### Pixel coordinate grounding data:
*** Block opens ***
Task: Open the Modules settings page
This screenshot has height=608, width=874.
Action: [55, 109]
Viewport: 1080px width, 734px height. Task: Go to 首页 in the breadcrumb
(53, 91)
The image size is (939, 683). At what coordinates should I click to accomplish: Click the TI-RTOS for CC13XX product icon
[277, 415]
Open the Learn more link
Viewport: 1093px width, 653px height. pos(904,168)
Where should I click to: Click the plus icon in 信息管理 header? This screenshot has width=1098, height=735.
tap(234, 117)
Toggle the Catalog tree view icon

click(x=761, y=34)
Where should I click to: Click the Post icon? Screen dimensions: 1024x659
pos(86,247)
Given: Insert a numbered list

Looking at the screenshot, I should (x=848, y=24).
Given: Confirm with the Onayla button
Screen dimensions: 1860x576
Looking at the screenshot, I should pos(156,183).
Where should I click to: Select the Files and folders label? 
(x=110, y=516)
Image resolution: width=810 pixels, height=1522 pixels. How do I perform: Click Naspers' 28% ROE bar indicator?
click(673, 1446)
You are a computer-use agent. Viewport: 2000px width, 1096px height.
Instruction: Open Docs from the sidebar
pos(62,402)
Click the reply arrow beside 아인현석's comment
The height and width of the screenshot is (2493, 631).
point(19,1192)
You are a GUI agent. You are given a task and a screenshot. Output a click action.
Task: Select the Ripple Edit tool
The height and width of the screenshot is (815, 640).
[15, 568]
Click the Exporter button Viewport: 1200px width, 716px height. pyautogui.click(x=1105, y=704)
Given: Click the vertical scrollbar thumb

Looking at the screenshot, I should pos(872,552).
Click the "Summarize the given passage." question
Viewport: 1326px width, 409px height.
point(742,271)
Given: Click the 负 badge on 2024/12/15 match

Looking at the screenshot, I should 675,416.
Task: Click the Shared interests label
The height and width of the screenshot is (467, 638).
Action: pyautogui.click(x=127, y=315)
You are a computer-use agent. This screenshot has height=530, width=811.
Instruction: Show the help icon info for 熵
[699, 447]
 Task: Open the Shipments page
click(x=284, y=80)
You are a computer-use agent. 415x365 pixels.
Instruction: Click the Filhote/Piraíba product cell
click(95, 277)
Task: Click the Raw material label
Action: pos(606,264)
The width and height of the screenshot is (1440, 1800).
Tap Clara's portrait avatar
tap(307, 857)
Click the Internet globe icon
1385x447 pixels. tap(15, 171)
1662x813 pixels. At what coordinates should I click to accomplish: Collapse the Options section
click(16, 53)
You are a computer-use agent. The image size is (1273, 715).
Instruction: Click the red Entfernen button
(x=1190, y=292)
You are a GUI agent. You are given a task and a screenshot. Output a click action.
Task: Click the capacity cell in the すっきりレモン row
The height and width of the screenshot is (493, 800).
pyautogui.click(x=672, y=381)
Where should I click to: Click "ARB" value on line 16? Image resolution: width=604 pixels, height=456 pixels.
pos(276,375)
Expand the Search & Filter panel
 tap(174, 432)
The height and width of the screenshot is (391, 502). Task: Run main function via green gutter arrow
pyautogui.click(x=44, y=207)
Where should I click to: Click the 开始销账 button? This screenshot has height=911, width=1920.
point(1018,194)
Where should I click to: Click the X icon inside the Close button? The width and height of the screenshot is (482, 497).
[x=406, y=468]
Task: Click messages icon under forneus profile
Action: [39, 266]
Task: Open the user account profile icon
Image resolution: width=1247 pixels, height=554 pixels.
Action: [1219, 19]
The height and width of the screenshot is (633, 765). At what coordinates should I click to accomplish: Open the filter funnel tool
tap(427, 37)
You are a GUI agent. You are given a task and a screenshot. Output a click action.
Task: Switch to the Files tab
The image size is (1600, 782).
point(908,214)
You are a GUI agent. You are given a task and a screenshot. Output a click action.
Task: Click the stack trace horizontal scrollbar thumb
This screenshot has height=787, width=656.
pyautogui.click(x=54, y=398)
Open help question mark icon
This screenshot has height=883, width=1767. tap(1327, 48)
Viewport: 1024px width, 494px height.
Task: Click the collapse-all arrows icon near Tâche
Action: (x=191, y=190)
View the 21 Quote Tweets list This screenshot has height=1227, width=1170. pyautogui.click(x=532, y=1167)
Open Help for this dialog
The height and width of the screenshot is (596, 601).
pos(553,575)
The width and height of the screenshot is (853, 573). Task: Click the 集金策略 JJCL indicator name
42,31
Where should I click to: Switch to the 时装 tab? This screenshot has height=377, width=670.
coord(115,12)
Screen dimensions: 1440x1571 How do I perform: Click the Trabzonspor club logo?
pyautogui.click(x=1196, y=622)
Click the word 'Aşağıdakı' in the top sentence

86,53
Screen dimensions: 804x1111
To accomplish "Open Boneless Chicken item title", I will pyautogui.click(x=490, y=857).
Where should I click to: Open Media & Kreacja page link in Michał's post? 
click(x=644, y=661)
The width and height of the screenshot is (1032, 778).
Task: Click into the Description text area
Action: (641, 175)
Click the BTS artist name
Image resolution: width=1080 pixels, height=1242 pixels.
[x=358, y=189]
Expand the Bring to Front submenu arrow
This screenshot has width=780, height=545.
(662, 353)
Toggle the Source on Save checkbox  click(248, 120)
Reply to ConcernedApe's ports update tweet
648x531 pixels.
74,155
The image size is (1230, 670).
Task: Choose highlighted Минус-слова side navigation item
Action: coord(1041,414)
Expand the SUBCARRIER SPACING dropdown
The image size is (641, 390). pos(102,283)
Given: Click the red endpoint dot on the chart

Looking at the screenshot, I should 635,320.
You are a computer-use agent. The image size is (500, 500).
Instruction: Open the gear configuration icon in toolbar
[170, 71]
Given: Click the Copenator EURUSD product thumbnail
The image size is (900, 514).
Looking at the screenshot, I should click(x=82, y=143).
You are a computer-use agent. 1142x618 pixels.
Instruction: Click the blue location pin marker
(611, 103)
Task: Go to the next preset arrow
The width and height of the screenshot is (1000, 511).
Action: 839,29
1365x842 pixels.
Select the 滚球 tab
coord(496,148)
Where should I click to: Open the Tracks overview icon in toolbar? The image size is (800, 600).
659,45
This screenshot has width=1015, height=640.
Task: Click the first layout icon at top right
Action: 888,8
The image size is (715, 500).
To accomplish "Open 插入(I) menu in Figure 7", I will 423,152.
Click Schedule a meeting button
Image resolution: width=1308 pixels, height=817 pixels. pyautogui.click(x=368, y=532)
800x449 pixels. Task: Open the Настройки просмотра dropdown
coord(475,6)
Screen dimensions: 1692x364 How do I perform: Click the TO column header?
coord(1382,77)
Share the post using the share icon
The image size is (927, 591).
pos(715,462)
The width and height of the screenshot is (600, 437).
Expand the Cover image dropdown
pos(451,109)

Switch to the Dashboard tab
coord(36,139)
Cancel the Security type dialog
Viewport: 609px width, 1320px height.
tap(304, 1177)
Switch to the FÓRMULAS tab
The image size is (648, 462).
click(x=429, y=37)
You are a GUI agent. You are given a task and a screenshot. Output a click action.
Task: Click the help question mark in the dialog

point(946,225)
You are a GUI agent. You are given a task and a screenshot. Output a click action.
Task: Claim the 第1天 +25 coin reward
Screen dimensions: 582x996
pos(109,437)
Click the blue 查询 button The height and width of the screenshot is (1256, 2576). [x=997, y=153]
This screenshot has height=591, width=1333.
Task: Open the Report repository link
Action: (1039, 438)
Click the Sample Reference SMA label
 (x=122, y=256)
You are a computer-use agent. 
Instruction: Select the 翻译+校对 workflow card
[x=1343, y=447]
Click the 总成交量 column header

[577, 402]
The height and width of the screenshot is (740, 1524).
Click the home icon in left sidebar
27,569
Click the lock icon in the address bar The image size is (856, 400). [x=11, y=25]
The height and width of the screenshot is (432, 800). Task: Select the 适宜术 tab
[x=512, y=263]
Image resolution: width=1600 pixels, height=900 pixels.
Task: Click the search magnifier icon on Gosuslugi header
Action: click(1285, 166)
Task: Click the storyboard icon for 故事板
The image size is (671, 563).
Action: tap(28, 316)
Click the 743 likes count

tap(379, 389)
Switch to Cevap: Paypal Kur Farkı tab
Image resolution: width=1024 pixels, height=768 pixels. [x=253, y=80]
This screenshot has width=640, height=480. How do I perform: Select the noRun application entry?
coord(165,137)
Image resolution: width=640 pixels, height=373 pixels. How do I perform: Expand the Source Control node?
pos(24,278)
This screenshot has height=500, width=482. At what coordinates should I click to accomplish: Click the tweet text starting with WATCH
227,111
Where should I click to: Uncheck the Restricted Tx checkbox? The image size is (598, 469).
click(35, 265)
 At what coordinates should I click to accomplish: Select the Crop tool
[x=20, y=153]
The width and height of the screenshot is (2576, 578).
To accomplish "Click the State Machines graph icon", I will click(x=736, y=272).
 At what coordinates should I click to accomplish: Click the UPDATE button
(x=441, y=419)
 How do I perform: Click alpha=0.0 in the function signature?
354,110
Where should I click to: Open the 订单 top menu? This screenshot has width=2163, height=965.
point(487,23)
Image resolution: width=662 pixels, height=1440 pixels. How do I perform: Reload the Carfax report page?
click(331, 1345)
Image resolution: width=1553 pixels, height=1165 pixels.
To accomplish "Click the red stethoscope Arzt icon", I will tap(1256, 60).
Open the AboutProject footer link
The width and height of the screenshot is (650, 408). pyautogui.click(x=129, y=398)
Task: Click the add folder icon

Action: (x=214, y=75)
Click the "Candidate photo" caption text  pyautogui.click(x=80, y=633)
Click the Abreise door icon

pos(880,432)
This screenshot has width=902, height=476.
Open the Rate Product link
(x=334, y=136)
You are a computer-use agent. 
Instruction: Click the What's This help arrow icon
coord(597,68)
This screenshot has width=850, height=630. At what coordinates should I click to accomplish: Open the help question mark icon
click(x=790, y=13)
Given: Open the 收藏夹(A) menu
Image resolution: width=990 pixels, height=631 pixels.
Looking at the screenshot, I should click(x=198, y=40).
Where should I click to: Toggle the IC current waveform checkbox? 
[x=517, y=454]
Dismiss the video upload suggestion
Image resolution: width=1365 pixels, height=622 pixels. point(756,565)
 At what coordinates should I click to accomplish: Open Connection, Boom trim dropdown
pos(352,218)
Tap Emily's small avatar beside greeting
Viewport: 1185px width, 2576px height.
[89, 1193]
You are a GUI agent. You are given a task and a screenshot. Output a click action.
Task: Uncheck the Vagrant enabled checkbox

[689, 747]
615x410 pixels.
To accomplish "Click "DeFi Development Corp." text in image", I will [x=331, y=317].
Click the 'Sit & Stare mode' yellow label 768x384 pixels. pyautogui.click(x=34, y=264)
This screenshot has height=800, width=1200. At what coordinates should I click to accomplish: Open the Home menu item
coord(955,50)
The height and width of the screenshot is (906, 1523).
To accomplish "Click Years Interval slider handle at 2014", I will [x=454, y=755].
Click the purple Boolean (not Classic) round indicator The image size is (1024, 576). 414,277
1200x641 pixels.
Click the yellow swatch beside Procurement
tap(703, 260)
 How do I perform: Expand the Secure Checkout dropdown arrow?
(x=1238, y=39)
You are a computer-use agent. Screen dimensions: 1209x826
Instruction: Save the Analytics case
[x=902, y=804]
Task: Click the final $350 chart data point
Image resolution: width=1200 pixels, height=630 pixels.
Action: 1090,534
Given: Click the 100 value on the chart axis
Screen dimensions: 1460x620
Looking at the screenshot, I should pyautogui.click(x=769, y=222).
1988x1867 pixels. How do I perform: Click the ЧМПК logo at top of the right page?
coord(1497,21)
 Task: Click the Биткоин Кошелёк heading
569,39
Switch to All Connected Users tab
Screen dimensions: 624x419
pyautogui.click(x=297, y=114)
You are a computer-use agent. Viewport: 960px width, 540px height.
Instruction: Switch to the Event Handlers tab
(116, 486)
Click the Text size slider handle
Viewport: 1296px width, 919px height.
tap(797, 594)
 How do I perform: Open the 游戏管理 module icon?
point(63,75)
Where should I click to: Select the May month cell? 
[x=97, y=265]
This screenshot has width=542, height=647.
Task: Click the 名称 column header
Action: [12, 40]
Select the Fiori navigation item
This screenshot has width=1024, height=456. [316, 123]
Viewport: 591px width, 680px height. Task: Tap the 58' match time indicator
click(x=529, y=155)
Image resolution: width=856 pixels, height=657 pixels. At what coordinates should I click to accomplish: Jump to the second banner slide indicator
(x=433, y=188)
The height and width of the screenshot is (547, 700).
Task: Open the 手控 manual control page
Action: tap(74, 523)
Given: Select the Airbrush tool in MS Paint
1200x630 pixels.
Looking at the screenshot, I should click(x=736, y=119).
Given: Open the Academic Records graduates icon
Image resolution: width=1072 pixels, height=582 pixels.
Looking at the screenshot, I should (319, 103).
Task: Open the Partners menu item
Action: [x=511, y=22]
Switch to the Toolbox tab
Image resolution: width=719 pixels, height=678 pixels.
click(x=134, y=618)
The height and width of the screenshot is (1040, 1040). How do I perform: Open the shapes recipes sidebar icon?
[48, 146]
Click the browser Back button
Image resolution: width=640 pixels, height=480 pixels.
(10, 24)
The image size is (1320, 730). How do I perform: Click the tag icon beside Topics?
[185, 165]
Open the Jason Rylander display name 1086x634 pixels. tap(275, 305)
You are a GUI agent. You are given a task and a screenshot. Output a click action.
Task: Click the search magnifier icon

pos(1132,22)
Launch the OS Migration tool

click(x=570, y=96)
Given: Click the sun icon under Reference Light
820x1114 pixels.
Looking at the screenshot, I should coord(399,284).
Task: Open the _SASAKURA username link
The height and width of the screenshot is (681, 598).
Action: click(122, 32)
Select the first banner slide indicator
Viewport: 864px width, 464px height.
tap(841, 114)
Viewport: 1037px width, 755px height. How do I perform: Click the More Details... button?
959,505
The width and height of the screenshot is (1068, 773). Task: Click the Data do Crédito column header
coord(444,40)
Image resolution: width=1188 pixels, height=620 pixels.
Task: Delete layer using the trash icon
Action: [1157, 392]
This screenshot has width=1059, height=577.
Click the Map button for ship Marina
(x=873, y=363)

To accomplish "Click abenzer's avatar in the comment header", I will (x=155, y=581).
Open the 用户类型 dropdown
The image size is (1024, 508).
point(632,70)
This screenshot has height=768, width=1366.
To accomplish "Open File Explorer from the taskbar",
*** Block closes ***
### What this task involves:
Print exactly the lines above, between the one holding "1365x842 pixels." and the one holding "Click the lock", inclusive, and nothing besides.

### Final answer:
1365x842 pixels.
Select the 滚球 tab
coord(496,148)
Where should I click to: Open the Tracks overview icon in toolbar? The image size is (800, 600).
659,45
This screenshot has width=1015, height=640.
Task: Click the first layout icon at top right
Action: 888,8
The image size is (715, 500).
To accomplish "Open 插入(I) menu in Figure 7", I will 423,152.
Click Schedule a meeting button
Image resolution: width=1308 pixels, height=817 pixels. pyautogui.click(x=368, y=532)
800x449 pixels. Task: Open the Настройки просмотра dropdown
coord(475,6)
Screen dimensions: 1692x364 How do I perform: Click the TO column header?
coord(1382,77)
Share the post using the share icon
The image size is (927, 591).
pos(715,462)
The width and height of the screenshot is (600, 437).
Expand the Cover image dropdown
pos(451,109)

Switch to the Dashboard tab
coord(36,139)
Cancel the Security type dialog
Viewport: 609px width, 1320px height.
tap(304, 1177)
Switch to the FÓRMULAS tab
The image size is (648, 462).
click(x=429, y=37)
You are a GUI agent. You are given a task and a screenshot. Output a click action.
Task: Click the help question mark in the dialog

point(946,225)
You are a GUI agent. You are given a task and a screenshot. Output a click action.
Task: Claim the 第1天 +25 coin reward
Screen dimensions: 582x996
pos(109,437)
Click the blue 查询 button The height and width of the screenshot is (1256, 2576). [x=997, y=153]
This screenshot has height=591, width=1333.
Task: Open the Report repository link
Action: (1039, 438)
Click the Sample Reference SMA label
 (x=122, y=256)
You are a computer-use agent. 
Instruction: Select the 翻译+校对 workflow card
[x=1343, y=447]
Click the 总成交量 column header

[577, 402]
The height and width of the screenshot is (740, 1524).
Click the home icon in left sidebar
27,569
Click the lock icon in the address bar The image size is (856, 400). [x=11, y=25]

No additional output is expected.